Eric já estava a caminho do quarto quando tropeçou no sofá.

— Merda!

— Eric! Olha o palavreado! — Lucas já estava próximo, disposto guiá-lo, mas Eric puxou o braço de maneira brusca.

— Me deixa.

— Filho, o que está havendo com você? O que aconteceu?

Eric ficou ainda mais irritado por seu pai agir como se não soubesse de nada.

— Eu tô cansado de você controlando a minha vida, pai, é isso.

— Do que...

— Por que você acha que tem o direito de se meter no meu relacionamento com o Benjamin?

— Eu... — Lucas abriu e fechou a boca, sem conseguir pronunciar uma palavra; a raiva de Eric o deixara chocado. Sua relação com o filho sempre fora muito boa, e ainda que tivessem opiniões divergentes, costumavam resolver tudo na base de uma boa conversa. Aquela era a primeira vez que Eric erguia a voz para si, algo que o deixou desestabilizado, tanto que, por um instante, nem mesmo conseguiu entender do que ele estava falando. Só então se lembrou da conversa que tivera com Benjamin. — Eu quero te proteger, Eric.

— Proteger de quê, pai? Não sou criança, nem sou idiota.

— Nunca disse que você é idiota, garoto.

— Você tem que me deixar viver, não pode ficar me ligando o tempo todo, nem pode escolher com que eu namoro ou...

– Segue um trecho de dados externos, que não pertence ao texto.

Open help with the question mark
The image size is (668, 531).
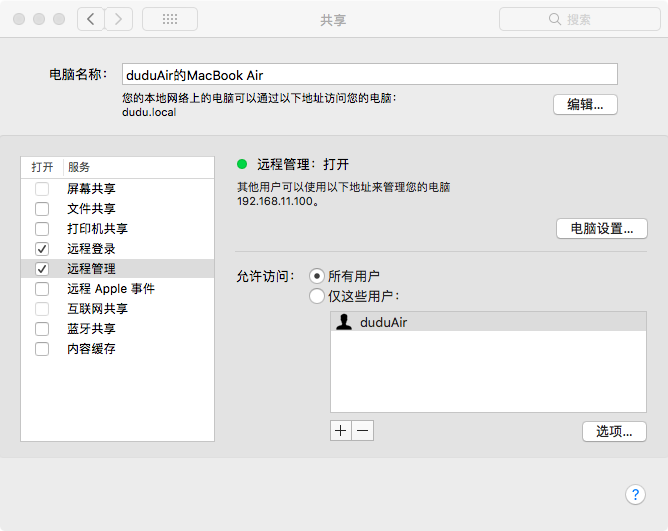pos(635,494)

— Nós dois sabemos o que aconteceu da última vez que eu te “deixei viver”, não é? Você não é criança, mas tá agindo como se fosse. Eu quero o seu bem, quero sempre o melhor pra você. Sei que você não é idiota, nem incapaz, mas você tem limitações e você tem que aceitar isso.

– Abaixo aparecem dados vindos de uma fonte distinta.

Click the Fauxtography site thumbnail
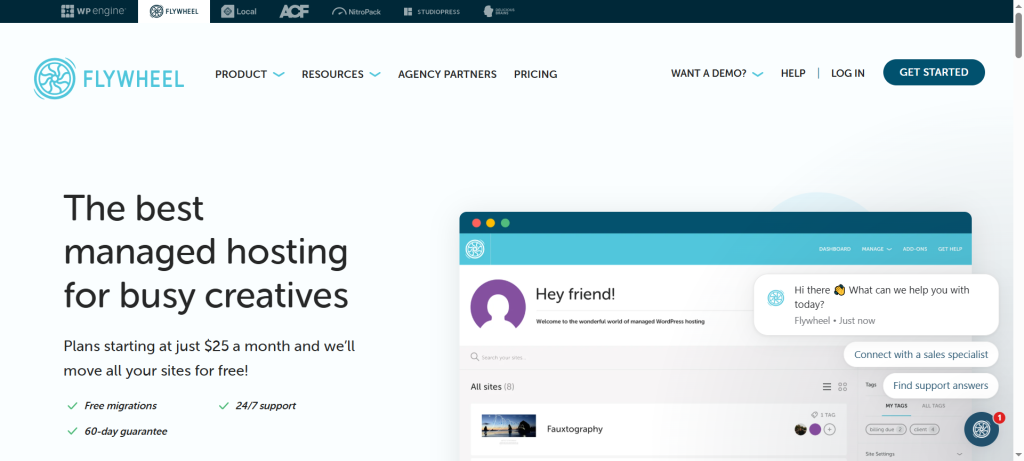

— Que me impedem de ter um namorado?

— Você sabe que não é isso.

— O que sei, pai, é que eu não tô tentando dirigir um carro, ou querendo ser arquiteto, só quero ter um namorado. Por que é tão difícil pra você entender isso?

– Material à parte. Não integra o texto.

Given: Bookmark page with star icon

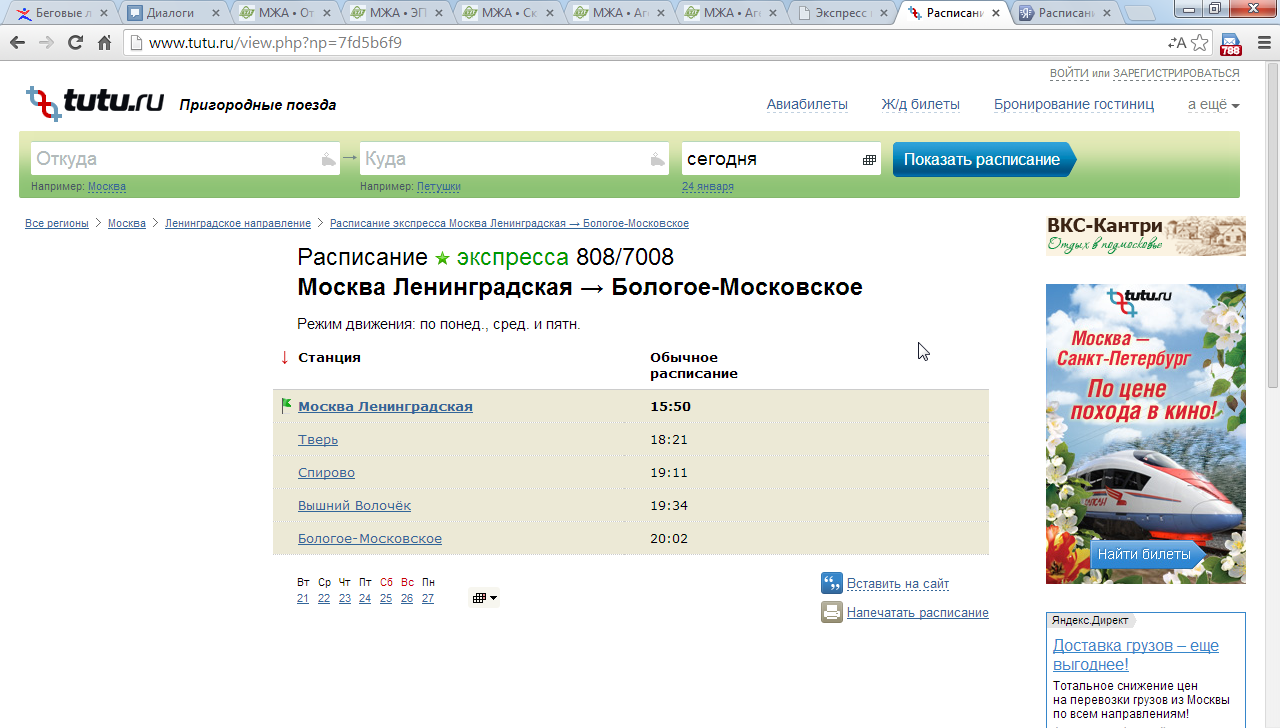Looking at the screenshot, I should (1199, 43).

— Claro que você pode ter um namorado, só...

— Só que ele tem que ser cego igual a mim? — Eric gritou, deixando seu pai ainda mais estarrecido a ponto de nem sequer reagir. — Sei que você quer me proteger, mas deixa eu te contar uma coisa: não pode me proteger de tudo. Não pôde me proteger do câncer, nem pode me proteger das crueldades da vida. Será que você acha que ninguém nunca esbarrou em mim na rua e me mandou olhar por onde eu ando? Acha que meus coleguinhas não riam de mim na escola e me chamavam de ceguinho? Já ouvi milhares de vezes pessoas cochichando e me chamando de coitadinho.

Eric terminou de falar cansado, ofegante. Por um instante, Lucas não falou nada, ainda perplexo, abalado com a mágoa contida nas palavras. Depois, ele se aproximou do garoto e passou os braços em volta dos ombros dele. Eric resistiu um pouco, mas então se deixou abraçar e um segundo depois, estava soluçando.

— Me perdoa — Lucas murmurou, sentindo a garganta travada. Sua maior frustração pessoal e profissional era não ter diagnosticado o câncer do filho em tempo hábil. Todos os dias se perguntava se as coisas teriam sido diferentes se tivesse passado mais tempo com Eric quando ele era pequeno, em vez de deixá-lo na creche e só ir buscá-lo à noite. Talvez fosse por isso que se tornara tão protetor, mesmo sabendo que nada do que fizesse poderia mudar o passado. — Você tem razão de estar magoado, eu pisei bem feio na bola, não devia ter falado com o Benjamin, mas... não me peça pra não cuidar de você, Eric, isso eu nunca vou deixar de fazer, não importa quantos anos você tenha, e não é por você ser incapaz de cuidar de si próprio, não, é porque você é meu filho.

Eric fungou, com a cabeça apoiada no ombro do pai.

— Pode cuidar sem me sufocar?

— Posso tentar; inclusive, posso tentar também ser um sogro legal com o Benjamin.

— Obrigado.

— Mas se ele te magoar...

— Se ele me magoar você vai me deixar lidar com isso como qualquer garoto: enchendo a cara e ouvindo Evidências.